DBLab Engine (DLE) is used to boost software development and testing processes by enabling ultra-fast provisioning of databases of any size. In this tutorial, we will install DBLab Engine from the AWS Marketplace. If you are an AWS user, this is the fastest way to have powerful database branching for any database, including RDS and RDS Aurora. But not only RDS: any Postgres and Postgres-compatible database can be a source for DLE.

info

Currently, the AWS Marketplace version of DLE focuses on the "logical" data provisioning mode (dump/restore) – the only possible method for managed PostgreSQL cloud services such as RDS Postgres, RDS Aurora Postgres, Azure Postgres, or Heroku. "Physical" mode (obtaining databases at the file level) is also supported in DLE but requires additional efforts – namely, editing the DLE configuration file manually. More information about various data retrieval options can be found here.

Compared to traditional RDS clones, Database Lab clones are instant. RDS cloning takes several minutes, and, depending on the database size, additional dozens of minutes or even hours may be needed to "warm up" the database (see "Lazy load"). Obtaining a new DLE clone takes as low as a few seconds, and it does not increase storage and instance bill at all.

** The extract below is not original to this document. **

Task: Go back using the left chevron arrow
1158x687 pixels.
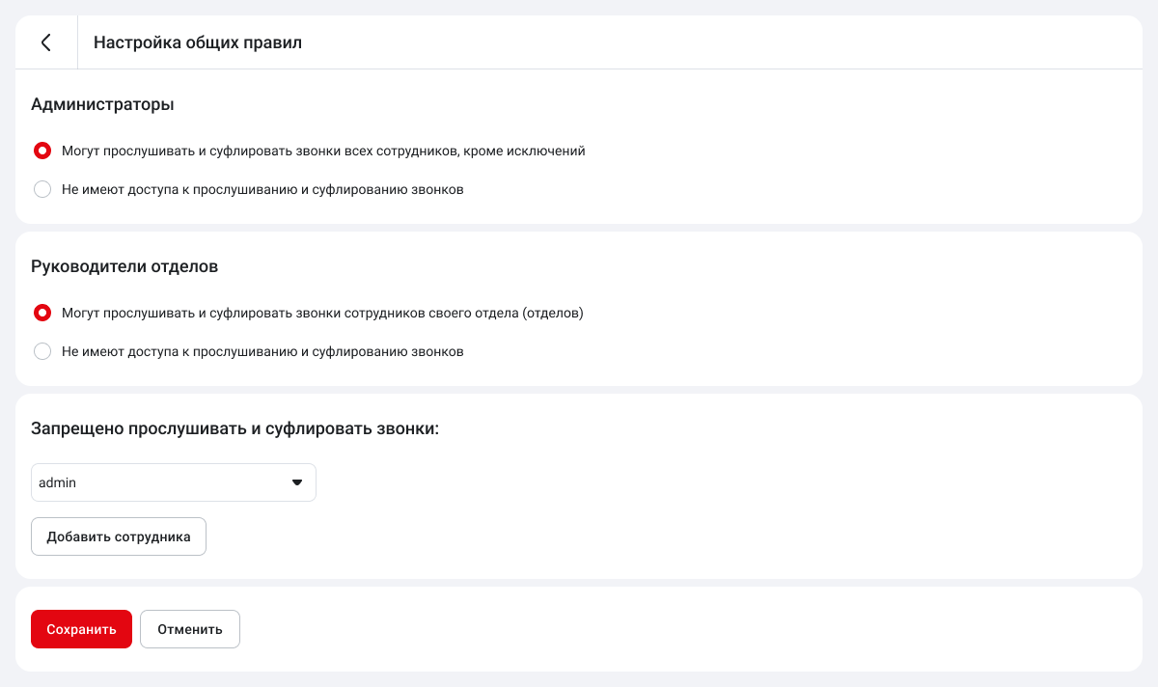Action: tap(45, 42)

A single DLE instance can be used by dozens of engineers or CI/CD pipelines – all of them can work with dozens of thin clones located on a single instance and single storage volume. RDS Aurora clones are also "thin" by nature, which could be great for development and testing. However, each Aurora clone requires a provisioned instance, increasing the "compute" part of the bill; IO-related charges can be significant as well. This makes Aurora clones less attractive for the use in non-production environments. The use of DLE clones doesn't affect the bill anyhow – both "compute" and "storage" costs remain constant regardles of the number clones provisioned at any time.

Typical "pilot" setup

Timeline:

Create and configure DLE instance - ~10 minutes
Wait for the initial data provisioning (full refresh) - ~30 minutes (for a 100 GiB database; DLE is running on a very small EC2 instance, r5.xlarge)
Try out cloning - ~20 minutes
Show the DLE off to your colleagues - one more hour

Outcome:

Total time spent: 2 hours
Total money spent (r5.xlarge, 200 GiB disk space for EBS volume + DLE Standard subscription): less than $2
The maximum number of clones running in parallel with default configuration (shared_buffers = 1GB for each clone): ~30 clones
Monthly budget to keep this DLE instance: $360 per month – same as for a single traditional RDS clone

Prerequisites

AWS cloud account
SSH client (available by default on Linux and MacOS; Windows users: consider using PuTTY)
A key pair already generated for the AWS region that we are going to use during the installation; if you need to generate a new key pair, read the AWS docs: "Create key pairs".

Steps

Install DLE from the AWS Marketplace
Configure and launch the DBLab Engine
Start using DBLab UI, API and client CLI to clone Postgres database in seconds

Step 1. Install DLE from the AWS Marketplace

First steps to install DLE from the AWS Marketplace are trivial:

Log in into AWS: https://console.aws.amazon.com/
Open the DLE on AWS Marketplace page

And press the "View purchase options" button:

DBLab Engine in AWS Marketplace: step 1

Then, press "Subscribe":

DBLab Engine in AWS Marketplace: step 2

Next, press "Launch your software":

DBLab Engine in AWS Marketplace: step 3

Now, check that the DBLab Engine version (the latest is recommended) and the AWS regions are chosen correctly, then press "Continue to Launch":

DBLab Engine in AWS Marketplace: step 4

On this page you need to choose "Launch CloudFormation" and press "Launch":

DBLab Engine in AWS Marketplace: step 5

This page should be left unmodified, just press the "Next" button:

DBLab Engine in AWS Marketplace: step 6

Now, it is time to fill the form that defines the AWS resources that we need:

EC2 instance type and size – it defines the hourly price for "compute" (see the full price list);
subnet mask to restrict connections (for testing, you can use 0.0.0.0/0; for production use, restrict connections wisely);
VPC and subnet – you can choose any of them if you're testing DBLab for some database which is publicly available (the only thing to remember: subnet belongs to a VPC, so make sure they match); for production database, you need to choose those options that will allow DBLab to connect to the source for the successful data retrieval process;
choose your AWS key pair (has to be created already).

Next, on the same page:

define the size of EBS volume that will be created (you can find pricing calculator here: "Amazon EBS pricing"):
- put as many GiB as roughly your database has (it is always possible to add more space without downtime),
- define how many snapshots you'll be needed (minimum 2);
define secret token (at least 9 characters are required!) – it will be used to communicate with DBLab API, CLI, and UI.

Then, press "Next".

DBLab Engine in AWS Marketplace: step 8

At the bottom of the next page acknowledge that AWS CloudFormation might create IAM resources. Then, press the "Next" button:

DBLab Engine in AWS Marketplace: step 9

Once you've pressed "Submit", the process begins.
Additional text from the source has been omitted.